Every summer, Wenger has repeated the mantra: “We are not short of money. I am not scared to spend money. We have a squad that is good enough to compete. I will spend for a player that we need.” Even though he clearly has money this year, Wenger seemed to be preparing supporters for another summer of low spending, when he told the club’s magazine, “I feel we have made huge steps forward this year compared to last year”, while also pointing out the dangerous consequences for the club’s wage policy of buying a top star on top dollar. Last summer, he also showed his hand when discussing Real Madrid’s galactico policy, “In my opinion, to recruit more than three new players in a transfer window, as Real plan, is taking a technical risk.” Wenger may feel vindicated after the lack of success for the Spaniards (and indeed Manchester City) this year, but critics would point to the improvement shown in the Champions League by Bayern Munich and Lyon, who were among the biggest spenders last summer.

There are two other factors that might influence Arsenal’s transfer targets. First, injuries have been a major dynamic this season with key players being lost at different stages (Robin Van Persie, Cesc Fabregas and Alex Song in particular) and the squad suffering a barely credible seven fractures. If they all return hale and hearty, that will be like making several “new signings”. Second, the Premier League has introduced a new home-grown player rule, which means that all clubs must register a squad with a limit of 25 players of which eight must be aged 21 or under and qualify as home-grown. The consensus seems to be that Arsenal are well placed to satisfy these quotas, but it might influence the club’s manoeuvres in the transfer market.

"Mind over matter"

Whatever signings Arsenal make, we can expect them reasonably soon, if you believe Wenger’s comments to the club magazine, “I have definite transfer targets and have been talking to people, but I will not tell you who. I believe the earlier you settle your teams the better it is and the less anxiety you have.” While some might cynically note that this announcement neatly coincides with season ticket renewals, there is a precedent for this approach, as he signed Rosicky before his goal scoring feats for the Czech Republic in Germany (and before his price was artificially inflated). It should also be noted that Wenger is going to South Africa to cover the World Cup for French television.
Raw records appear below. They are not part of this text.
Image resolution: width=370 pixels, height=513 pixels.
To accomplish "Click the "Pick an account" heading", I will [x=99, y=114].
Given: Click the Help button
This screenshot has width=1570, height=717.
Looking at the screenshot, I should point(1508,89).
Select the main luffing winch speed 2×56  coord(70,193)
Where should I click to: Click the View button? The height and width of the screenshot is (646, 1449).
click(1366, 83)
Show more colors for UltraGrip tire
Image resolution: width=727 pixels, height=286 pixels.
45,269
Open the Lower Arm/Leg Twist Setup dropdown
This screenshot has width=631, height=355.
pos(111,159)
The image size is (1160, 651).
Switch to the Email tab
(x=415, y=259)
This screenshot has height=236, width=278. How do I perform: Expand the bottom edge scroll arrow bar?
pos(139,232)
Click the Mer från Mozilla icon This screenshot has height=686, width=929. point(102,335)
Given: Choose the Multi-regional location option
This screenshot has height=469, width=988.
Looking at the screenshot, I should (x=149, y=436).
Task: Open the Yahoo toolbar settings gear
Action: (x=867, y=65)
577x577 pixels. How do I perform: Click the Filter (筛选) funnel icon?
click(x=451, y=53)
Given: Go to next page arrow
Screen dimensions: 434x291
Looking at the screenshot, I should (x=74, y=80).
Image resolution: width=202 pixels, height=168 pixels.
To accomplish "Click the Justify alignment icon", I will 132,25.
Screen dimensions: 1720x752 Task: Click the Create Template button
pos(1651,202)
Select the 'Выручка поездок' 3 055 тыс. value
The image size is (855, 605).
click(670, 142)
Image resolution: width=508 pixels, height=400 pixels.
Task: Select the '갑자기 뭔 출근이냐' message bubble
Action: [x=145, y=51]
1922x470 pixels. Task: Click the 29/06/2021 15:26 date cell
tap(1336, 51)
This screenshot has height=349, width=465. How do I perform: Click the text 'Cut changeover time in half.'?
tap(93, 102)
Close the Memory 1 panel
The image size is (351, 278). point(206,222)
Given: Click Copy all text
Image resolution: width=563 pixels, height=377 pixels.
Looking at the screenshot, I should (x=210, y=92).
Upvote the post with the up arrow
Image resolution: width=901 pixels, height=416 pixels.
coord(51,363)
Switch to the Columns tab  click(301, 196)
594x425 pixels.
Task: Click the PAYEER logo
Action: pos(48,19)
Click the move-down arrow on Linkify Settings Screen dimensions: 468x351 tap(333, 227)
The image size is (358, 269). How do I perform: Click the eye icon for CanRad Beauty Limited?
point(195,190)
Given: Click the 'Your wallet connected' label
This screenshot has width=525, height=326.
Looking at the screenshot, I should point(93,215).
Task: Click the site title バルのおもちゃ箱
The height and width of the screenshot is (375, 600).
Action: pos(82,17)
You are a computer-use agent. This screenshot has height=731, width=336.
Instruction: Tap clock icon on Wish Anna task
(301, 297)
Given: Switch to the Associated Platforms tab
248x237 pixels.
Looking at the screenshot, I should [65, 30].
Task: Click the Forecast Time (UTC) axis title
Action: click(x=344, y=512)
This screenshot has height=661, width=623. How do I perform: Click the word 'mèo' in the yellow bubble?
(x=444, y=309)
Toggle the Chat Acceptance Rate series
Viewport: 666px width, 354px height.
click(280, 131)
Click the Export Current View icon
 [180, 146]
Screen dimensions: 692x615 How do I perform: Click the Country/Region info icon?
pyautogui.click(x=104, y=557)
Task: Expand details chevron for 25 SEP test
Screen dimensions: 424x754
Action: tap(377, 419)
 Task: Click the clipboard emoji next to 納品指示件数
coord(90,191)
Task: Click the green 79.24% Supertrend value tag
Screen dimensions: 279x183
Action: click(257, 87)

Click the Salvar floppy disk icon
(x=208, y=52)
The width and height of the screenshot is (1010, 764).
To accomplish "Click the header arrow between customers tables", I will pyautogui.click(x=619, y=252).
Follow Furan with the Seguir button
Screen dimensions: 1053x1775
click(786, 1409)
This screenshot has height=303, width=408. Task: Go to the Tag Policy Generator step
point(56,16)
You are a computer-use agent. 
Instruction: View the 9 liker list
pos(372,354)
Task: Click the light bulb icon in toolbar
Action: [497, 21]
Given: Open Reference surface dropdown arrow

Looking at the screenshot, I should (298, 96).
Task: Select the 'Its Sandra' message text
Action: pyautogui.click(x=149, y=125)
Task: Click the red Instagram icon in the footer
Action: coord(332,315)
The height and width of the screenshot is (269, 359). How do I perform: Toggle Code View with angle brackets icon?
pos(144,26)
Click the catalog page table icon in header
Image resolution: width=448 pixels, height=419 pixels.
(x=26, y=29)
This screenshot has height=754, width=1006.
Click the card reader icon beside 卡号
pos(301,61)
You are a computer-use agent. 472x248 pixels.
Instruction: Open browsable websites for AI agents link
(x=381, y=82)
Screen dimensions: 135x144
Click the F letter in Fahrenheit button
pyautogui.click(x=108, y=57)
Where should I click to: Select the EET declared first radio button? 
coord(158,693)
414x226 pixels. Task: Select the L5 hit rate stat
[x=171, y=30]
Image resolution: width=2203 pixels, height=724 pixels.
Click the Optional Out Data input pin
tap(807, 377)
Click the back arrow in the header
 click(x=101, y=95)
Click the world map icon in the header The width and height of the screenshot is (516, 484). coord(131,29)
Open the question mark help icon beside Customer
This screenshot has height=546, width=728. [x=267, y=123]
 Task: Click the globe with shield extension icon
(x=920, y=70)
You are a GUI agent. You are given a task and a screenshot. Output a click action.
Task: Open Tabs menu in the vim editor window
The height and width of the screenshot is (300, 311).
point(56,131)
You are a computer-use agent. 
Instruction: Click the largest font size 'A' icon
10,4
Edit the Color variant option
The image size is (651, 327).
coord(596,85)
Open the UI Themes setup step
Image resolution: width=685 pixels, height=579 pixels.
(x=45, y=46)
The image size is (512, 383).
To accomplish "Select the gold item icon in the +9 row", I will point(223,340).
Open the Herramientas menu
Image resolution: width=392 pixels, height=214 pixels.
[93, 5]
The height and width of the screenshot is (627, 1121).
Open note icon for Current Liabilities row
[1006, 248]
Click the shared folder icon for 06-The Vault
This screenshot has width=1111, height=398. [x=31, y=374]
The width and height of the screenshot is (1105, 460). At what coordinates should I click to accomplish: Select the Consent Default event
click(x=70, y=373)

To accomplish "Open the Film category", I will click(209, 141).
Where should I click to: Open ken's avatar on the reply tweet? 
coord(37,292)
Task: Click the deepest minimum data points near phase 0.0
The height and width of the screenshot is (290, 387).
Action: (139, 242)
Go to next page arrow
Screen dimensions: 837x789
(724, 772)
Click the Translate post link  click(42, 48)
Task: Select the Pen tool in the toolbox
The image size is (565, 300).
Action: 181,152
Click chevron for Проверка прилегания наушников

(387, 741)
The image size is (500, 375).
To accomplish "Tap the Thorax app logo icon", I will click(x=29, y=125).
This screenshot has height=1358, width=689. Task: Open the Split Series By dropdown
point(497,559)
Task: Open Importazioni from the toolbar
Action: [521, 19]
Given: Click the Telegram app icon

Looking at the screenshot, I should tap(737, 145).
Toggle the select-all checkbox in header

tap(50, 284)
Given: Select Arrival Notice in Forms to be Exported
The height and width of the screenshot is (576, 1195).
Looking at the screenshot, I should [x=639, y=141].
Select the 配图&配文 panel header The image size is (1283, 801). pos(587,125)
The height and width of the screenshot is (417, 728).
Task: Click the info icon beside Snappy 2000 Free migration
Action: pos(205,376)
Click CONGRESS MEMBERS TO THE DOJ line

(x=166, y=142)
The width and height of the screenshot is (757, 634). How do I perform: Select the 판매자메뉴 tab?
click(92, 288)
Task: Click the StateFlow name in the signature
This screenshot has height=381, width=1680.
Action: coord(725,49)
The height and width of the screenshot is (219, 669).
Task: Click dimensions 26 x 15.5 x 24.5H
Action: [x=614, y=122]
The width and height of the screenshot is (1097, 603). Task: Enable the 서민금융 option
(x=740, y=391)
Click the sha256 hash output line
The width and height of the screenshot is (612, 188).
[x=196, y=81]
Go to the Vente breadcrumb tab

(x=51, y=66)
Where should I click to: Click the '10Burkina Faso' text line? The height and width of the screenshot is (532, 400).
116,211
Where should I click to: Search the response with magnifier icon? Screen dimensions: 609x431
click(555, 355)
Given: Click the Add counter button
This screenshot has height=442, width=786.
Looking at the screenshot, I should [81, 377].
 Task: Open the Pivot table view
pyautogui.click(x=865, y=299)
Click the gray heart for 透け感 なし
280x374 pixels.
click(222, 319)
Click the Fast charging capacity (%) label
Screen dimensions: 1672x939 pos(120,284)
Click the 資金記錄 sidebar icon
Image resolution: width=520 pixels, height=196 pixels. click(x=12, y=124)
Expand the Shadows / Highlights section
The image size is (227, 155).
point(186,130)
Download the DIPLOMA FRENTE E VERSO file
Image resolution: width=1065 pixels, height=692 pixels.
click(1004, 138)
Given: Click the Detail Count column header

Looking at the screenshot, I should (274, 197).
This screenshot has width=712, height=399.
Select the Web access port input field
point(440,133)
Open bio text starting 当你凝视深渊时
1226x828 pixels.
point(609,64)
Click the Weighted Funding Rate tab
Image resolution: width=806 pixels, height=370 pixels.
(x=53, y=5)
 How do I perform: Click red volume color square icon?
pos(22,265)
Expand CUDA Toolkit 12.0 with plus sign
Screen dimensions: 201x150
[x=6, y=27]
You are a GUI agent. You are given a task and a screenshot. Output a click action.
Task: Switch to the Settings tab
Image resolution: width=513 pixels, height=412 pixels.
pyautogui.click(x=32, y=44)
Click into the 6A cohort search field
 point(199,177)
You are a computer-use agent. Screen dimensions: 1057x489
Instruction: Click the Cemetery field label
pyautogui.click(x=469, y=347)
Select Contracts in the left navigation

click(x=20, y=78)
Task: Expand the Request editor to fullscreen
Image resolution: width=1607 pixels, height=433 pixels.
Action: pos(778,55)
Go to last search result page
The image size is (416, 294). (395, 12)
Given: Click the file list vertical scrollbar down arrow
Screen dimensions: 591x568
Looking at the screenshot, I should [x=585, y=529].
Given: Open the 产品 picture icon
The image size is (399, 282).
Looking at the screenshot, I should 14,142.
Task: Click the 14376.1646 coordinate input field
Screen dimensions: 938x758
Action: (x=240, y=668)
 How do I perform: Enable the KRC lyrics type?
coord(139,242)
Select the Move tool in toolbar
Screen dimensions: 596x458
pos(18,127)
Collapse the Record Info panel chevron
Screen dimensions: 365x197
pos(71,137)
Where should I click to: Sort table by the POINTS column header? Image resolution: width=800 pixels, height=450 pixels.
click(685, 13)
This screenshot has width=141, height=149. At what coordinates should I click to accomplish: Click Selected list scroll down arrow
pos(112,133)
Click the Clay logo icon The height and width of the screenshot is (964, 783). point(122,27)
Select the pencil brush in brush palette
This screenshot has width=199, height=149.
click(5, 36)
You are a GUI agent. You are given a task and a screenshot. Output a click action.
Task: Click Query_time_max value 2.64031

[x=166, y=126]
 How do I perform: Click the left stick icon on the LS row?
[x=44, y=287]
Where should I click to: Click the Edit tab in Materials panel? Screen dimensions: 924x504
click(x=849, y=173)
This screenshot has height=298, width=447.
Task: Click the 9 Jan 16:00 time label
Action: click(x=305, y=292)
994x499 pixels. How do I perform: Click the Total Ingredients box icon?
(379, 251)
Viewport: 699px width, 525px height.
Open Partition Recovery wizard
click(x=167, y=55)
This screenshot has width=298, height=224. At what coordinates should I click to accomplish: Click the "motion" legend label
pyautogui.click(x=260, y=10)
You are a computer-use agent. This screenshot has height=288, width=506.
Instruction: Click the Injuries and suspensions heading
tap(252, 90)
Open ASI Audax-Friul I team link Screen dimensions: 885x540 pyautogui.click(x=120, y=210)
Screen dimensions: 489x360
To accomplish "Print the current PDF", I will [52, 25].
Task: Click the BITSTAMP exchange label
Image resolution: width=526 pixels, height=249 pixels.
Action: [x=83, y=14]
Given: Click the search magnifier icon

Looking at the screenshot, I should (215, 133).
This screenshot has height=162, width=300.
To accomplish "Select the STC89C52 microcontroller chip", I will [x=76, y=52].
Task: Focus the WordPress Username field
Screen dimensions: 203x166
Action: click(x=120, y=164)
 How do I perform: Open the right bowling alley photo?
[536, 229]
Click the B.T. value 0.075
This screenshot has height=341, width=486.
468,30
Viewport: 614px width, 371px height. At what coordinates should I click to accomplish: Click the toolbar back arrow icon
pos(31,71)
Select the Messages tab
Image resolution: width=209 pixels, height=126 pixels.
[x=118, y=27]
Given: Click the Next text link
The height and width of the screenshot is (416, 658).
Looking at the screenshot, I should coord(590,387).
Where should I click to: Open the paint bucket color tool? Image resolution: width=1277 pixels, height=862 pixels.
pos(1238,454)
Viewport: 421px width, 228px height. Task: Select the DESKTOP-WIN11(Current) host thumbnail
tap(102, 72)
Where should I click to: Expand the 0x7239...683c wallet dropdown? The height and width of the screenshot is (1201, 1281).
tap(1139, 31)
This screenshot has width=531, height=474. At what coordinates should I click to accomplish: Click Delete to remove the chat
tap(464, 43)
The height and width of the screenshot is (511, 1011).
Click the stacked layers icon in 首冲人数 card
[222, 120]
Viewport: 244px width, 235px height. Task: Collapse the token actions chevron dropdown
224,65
One final factor is that Arsene Wenger’s own contract expires next summer. The chairman has reiterated his support for the enigmatic Frenchman, “We want him to stay for as long as he wants, and we hope that will be for a considerable time yet”. Wenger’s sense of moral decency would not allow him to go on a spending spree if he felt that he was likely to leave, as a new manager will usually want to bring in his own players. From this perspective, the arrival of several new players would be doubly pleasing to the majority of Arsenal fans.

However, a few supporters are getting restless at the lack of trophies and reluctance to spend big in the transfer market, because Wenger’s reign has been like the proverbial “game of two halves”, winning three Premier League titles and four FA Cups in his first nine years, followed by nothing in the last five years. He is an outstanding manager, probably the best that Arsenal has ever had, but he might need to modify his transfer policy to ensure that he goes out with a bang.